Task statement:
Copy nothing before the line that contains "This screenshot has height=821, width=1456."; from there, transcribe each line exactly through the end of the material, omitting pictures.
++++
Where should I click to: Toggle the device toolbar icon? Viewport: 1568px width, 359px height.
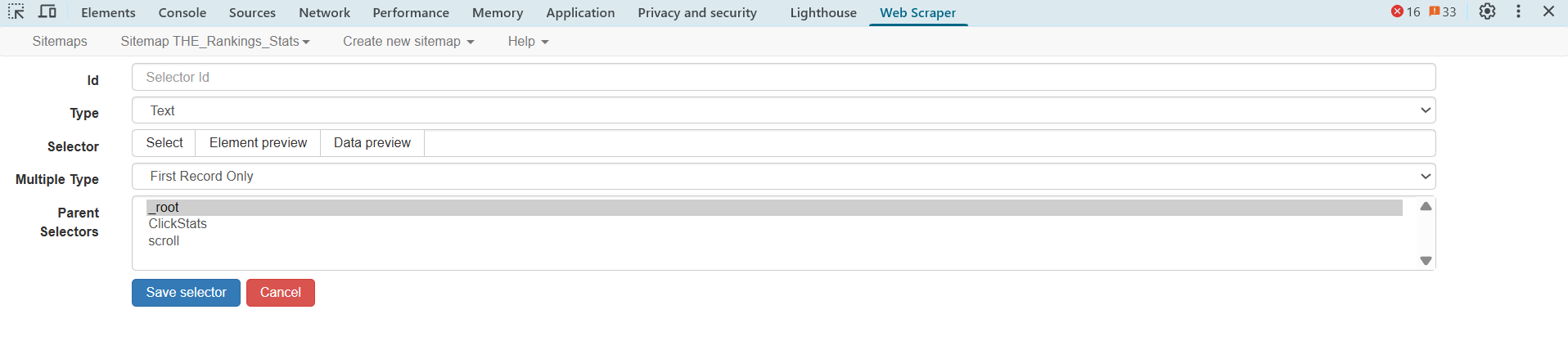(47, 11)
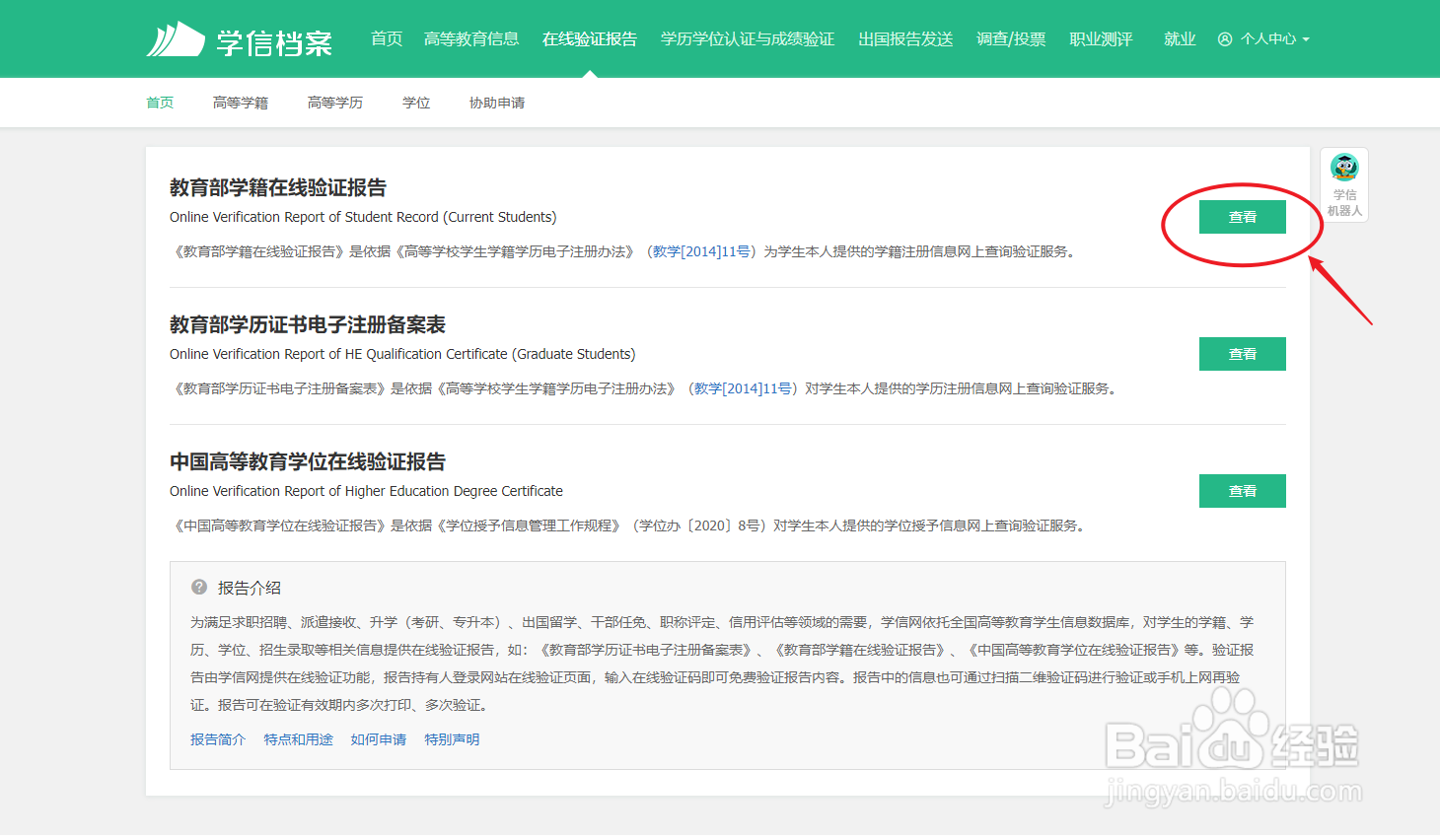Open the 调查/投票 page
Image resolution: width=1440 pixels, height=840 pixels.
[x=1010, y=38]
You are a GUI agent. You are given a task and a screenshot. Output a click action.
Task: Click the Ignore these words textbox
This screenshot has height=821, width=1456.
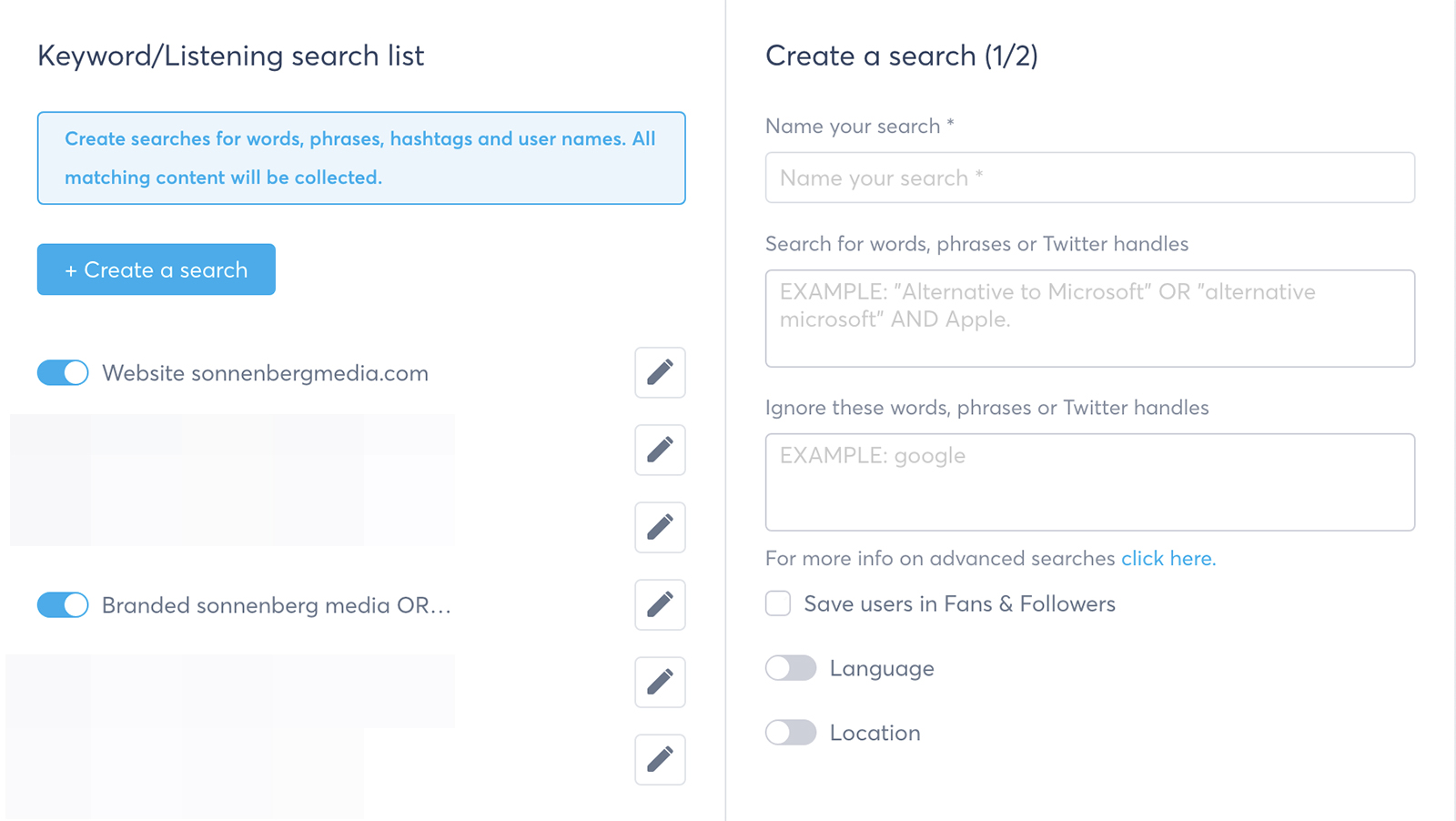click(x=1090, y=482)
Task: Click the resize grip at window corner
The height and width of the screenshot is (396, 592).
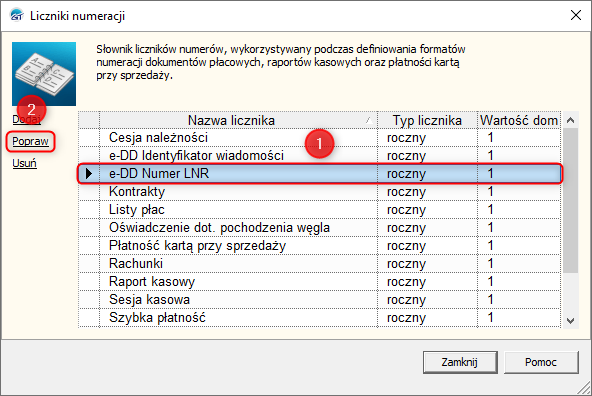Action: 584,388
++++
Output for this exercise:
This screenshot has height=821, width=1456.
click(x=1090, y=482)
Task: Click the resize grip at window corner
The height and width of the screenshot is (396, 592).
Action: 584,388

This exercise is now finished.